Nyeri paling sering dirasakan di pipi dekat hidung atau di daerah rahang. Nyeri bisa terjadi
sampai 100 kali/hari dan yerinya dapat melumpuhkan.
Diagnosa
Diagnosis ditegakkan berdasarkan nyerinya yang khas. Juga dilakukan pemeriksaan untuk
menemukan penyebab lain dari nyeri di wajah (misalnya kelainan pada rahang, gigi atau sinus,
atau penekanan saraf trigeminal oleh tumor atau suatu aneurisma).
Pengobatan
Serangan nyeri sifatnya berulang dan singkat, karena itu biasanya tidak diberi obat nyeri. Obat
yang diberikan adalah anti kejang, yang akan menstabilkan selaput saraf. Biasanya diberikan
karbamazepin, jika tidak berhasil atau menimbulkan efek samping yang berat, diganti dengan
fenitoin. Pada beberapa kasus digunakan baklofen dan obat anti depresi. Biasanya terjadi
perbaikan spontan, tetapi serangan nyeri bisa kambuh setiap saat.
Neuralgia trigeminal kadang disebabkan oleh penekanan arteri terhadap saraf yang terletak di
dekat otak. Pada keadaan ini dilakukan pembedahan untuk memisahkan arteri dari saraf dan
untuk mengurangi nyeri.
Pada penderita yang tidak memberikan respon terhadap pemberian obat bisa dilakukan
pemeriksaan dimana alkohol disuntikkan ke dalam saraf untuk menyumbat fungsinya sementara
waktu. Jika tindakan ini menyebabkan berkurangnya nyeri, maka saraf bisa dipotong atau
dihancurkan dengan menyuntikkan obat ke dalammnya. Hal ini merupakan pilihan terakhir dari
pengobatan karena seringkali menyebabkan rasa tidak nyaman di wajah.
ANALISA DAN SINTESA
Kriteria Tumor pons Abses serebral Trigeminal Neurolgia
Umur 15 tahun + + +
Lemah pada lengan dan tungkai + + +
Nyeri pada kepala bagian belakang + + -
Tidak ada riwayat cedera kepala + + +
Riwayat sakit gigi + + +
Tabel 1. Diffrential Diagnosis
Dari diskusi dan informasi baru yang diperoleh, diagnosa kami mengarah pada abses otak dan
tumor otak.
Pada umumnya abses otak sering terjadi pada umur di bawah 15 tahun, karena pada umur ini
frekuensi penyakit-penyakit sinus nasalis maupun mastoiditis masih tinggi. Namun perlu
diperhatikan pula bahwa insiden abses otak sangat jarang terjadi, yaitu hanya lebih kurang 2%
dari semua tindakan bedah otak, dan kurang lebih 5% dari kasus-kasus penyakit jantung bawaan,
terutama tetralogi Fallot memberi komplikasi abses otak.

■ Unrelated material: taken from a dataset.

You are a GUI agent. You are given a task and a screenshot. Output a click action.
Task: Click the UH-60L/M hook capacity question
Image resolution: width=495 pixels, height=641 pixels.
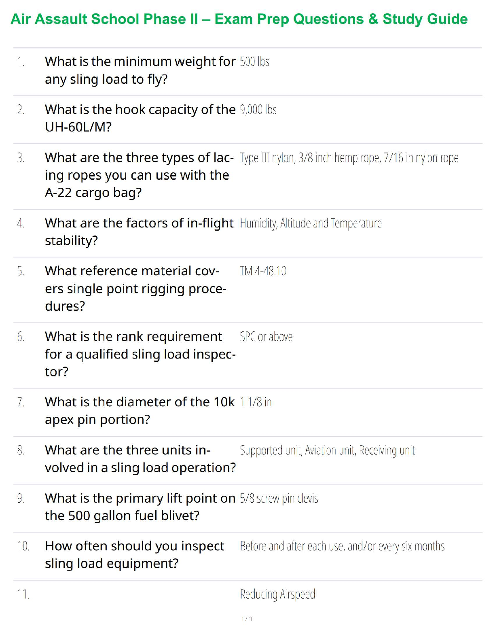(x=140, y=118)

Sedangkan tumor otak lebih sering mengenai pria daripada wanita dengan perbandingan 55:45,
kecuali meningioma yang lebih sering timbul pada wanita daripada pria dengan perbandingan
2:1.
Oleh karena data yang diberikan mengenai kasus terbatas, kami mengalami kesulitan dalam
menegakkan diagnosis utama. Untuk itu diperlukan anamnesis sistematis yang lebih akurat dan
pemeriksaan penunjang.
DAFTAR PUSTAKA
Corwin, Elizabeth. 2001. Buku Saku Patofisiologi. Jakarta: Buku Kedokteran EGC
Hartanto, H., dkk.. 2002. Kamus Kedokteran Dorland Ed. 29. Jakarta : Penerbit buku kedokteran
EGC.
http//www.medicastore.com/cybermed/detaile_pyk.php?idktg=3&iddtl=18-16 k th 2004
Mansjoer, Arif, dkk. 2001. Kapita Selekta Kedokteran edisi ke-3.Jilid I. Jakarta: Fakultas
Kedokteran Universitas Indonesia.
Purnawan Junadi, dkk, Kapita selekta kedokteran, edisi 2, penerebit Media Aesculapius fakultas
kedokteran UI, 1982
Price, Sylvia A., dkk. 2002. Patofisiologi. Jakarta : Buku Kedokteran EGC
Werner Kahle, Atlas dan buku teks anatomi manusia, cetakan I, EGC, 1990.